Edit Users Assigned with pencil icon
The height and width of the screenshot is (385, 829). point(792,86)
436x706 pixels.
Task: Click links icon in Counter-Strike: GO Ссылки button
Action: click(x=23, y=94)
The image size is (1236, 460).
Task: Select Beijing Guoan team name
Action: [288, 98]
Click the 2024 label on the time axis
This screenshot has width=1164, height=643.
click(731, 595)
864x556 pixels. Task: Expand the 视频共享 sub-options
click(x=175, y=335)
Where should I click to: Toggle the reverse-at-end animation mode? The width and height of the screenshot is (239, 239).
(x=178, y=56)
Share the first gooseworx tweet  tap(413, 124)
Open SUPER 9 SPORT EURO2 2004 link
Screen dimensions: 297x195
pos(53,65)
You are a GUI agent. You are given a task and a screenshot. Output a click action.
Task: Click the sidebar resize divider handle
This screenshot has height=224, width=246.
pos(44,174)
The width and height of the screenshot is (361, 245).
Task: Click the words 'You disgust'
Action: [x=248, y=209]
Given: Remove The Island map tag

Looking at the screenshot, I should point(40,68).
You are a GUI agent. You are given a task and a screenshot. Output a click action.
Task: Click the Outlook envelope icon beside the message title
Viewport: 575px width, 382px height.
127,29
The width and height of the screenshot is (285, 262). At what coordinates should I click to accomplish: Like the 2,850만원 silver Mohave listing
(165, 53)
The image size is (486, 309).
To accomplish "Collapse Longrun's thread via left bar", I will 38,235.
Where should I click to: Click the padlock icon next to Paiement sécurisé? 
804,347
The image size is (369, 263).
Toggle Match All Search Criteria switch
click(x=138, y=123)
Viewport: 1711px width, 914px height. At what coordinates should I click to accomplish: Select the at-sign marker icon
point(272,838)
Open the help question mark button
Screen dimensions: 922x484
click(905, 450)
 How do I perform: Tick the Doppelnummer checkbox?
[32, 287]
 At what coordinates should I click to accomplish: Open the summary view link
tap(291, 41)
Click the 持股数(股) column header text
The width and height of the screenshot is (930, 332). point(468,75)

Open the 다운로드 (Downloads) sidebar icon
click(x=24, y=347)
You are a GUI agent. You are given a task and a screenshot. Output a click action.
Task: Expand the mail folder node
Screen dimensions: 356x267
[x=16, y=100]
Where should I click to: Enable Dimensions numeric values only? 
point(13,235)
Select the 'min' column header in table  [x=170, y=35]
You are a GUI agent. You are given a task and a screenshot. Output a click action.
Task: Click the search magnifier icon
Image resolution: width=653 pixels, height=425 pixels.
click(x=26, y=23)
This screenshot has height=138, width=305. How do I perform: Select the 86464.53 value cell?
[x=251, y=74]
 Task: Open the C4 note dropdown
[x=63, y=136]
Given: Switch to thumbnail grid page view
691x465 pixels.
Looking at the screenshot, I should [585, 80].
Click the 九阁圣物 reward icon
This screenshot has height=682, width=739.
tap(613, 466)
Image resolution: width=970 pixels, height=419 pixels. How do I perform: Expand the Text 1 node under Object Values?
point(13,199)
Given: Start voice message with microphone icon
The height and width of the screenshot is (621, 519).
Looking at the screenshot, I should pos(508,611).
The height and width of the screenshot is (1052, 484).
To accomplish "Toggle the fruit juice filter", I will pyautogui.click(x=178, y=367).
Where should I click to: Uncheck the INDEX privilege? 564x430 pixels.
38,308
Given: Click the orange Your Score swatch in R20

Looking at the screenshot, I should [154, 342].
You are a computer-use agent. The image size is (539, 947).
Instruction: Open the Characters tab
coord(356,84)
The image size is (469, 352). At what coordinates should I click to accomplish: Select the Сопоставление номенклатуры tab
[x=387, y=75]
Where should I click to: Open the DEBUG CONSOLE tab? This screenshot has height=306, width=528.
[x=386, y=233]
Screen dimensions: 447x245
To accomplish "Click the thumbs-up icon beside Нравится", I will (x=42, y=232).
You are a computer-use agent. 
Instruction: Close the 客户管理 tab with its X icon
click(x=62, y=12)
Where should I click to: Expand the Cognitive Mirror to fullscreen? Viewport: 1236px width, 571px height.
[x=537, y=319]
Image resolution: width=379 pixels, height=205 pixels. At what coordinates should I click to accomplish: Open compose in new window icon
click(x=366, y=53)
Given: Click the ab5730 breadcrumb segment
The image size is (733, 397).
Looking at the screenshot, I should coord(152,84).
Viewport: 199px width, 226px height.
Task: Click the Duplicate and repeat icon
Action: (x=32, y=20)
########################################
## EXERCISE REQUIREMENTS
Scan the listing above. Collect all lines with the word "will".

## RESULT
To accomplish "Collapse Longrun's thread via left bar", I will 38,235.
To accomplish "Toggle the fruit juice filter", I will pyautogui.click(x=178, y=367).
To accomplish "Click the thumbs-up icon beside Нравится", I will (x=42, y=232).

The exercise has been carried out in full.